▸ **The problem**
Write out each record below, word for word.

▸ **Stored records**
= = = = =

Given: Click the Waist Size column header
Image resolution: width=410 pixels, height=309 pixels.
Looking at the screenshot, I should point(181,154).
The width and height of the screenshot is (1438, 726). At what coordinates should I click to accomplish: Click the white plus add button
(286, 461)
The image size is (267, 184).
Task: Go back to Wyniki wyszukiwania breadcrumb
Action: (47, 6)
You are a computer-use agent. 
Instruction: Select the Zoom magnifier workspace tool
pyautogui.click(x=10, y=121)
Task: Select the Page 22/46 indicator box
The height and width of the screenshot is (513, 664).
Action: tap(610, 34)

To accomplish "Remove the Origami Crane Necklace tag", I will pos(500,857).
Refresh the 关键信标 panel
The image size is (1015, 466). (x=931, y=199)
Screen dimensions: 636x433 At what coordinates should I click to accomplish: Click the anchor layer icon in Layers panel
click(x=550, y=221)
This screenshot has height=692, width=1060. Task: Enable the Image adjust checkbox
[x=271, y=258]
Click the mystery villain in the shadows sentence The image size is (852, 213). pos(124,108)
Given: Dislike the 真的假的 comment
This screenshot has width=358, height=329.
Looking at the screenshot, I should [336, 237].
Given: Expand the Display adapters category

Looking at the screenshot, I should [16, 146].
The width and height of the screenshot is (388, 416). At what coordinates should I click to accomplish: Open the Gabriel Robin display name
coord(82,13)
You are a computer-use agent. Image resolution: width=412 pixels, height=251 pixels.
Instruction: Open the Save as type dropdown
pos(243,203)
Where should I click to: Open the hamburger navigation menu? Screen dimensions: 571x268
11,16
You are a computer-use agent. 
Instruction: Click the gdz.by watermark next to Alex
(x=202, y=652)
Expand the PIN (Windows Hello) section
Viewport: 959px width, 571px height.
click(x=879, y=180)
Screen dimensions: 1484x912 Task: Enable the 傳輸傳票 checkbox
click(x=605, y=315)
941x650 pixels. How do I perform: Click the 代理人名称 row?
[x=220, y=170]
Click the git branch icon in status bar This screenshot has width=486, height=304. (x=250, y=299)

= = = = =

▸ **Task output**
Given: Click the Waist Size column header
Image resolution: width=410 pixels, height=309 pixels.
Looking at the screenshot, I should point(181,154).
The width and height of the screenshot is (1438, 726). At what coordinates should I click to accomplish: Click the white plus add button
(286, 461)
The image size is (267, 184).
Task: Go back to Wyniki wyszukiwania breadcrumb
Action: (47, 6)
You are a computer-use agent. 
Instruction: Select the Zoom magnifier workspace tool
pyautogui.click(x=10, y=121)
Task: Select the Page 22/46 indicator box
The height and width of the screenshot is (513, 664).
Action: tap(610, 34)

To accomplish "Remove the Origami Crane Necklace tag", I will pos(500,857).
Refresh the 关键信标 panel
The image size is (1015, 466). (x=931, y=199)
Screen dimensions: 636x433 At what coordinates should I click to accomplish: Click the anchor layer icon in Layers panel
click(x=550, y=221)
This screenshot has height=692, width=1060. Task: Enable the Image adjust checkbox
[x=271, y=258]
Click the mystery villain in the shadows sentence The image size is (852, 213). pos(124,108)
Given: Dislike the 真的假的 comment
This screenshot has width=358, height=329.
Looking at the screenshot, I should [336, 237].
Given: Expand the Display adapters category

Looking at the screenshot, I should [16, 146].
The width and height of the screenshot is (388, 416). At what coordinates should I click to accomplish: Open the Gabriel Robin display name
coord(82,13)
You are a computer-use agent. Image resolution: width=412 pixels, height=251 pixels.
Instruction: Open the Save as type dropdown
pos(243,203)
Where should I click to: Open the hamburger navigation menu? Screen dimensions: 571x268
11,16
You are a computer-use agent. 
Instruction: Click the gdz.by watermark next to Alex
(x=202, y=652)
Expand the PIN (Windows Hello) section
Viewport: 959px width, 571px height.
click(x=879, y=180)
Screen dimensions: 1484x912 Task: Enable the 傳輸傳票 checkbox
click(x=605, y=315)
941x650 pixels. How do I perform: Click the 代理人名称 row?
[x=220, y=170]
Click the git branch icon in status bar This screenshot has width=486, height=304. (x=250, y=299)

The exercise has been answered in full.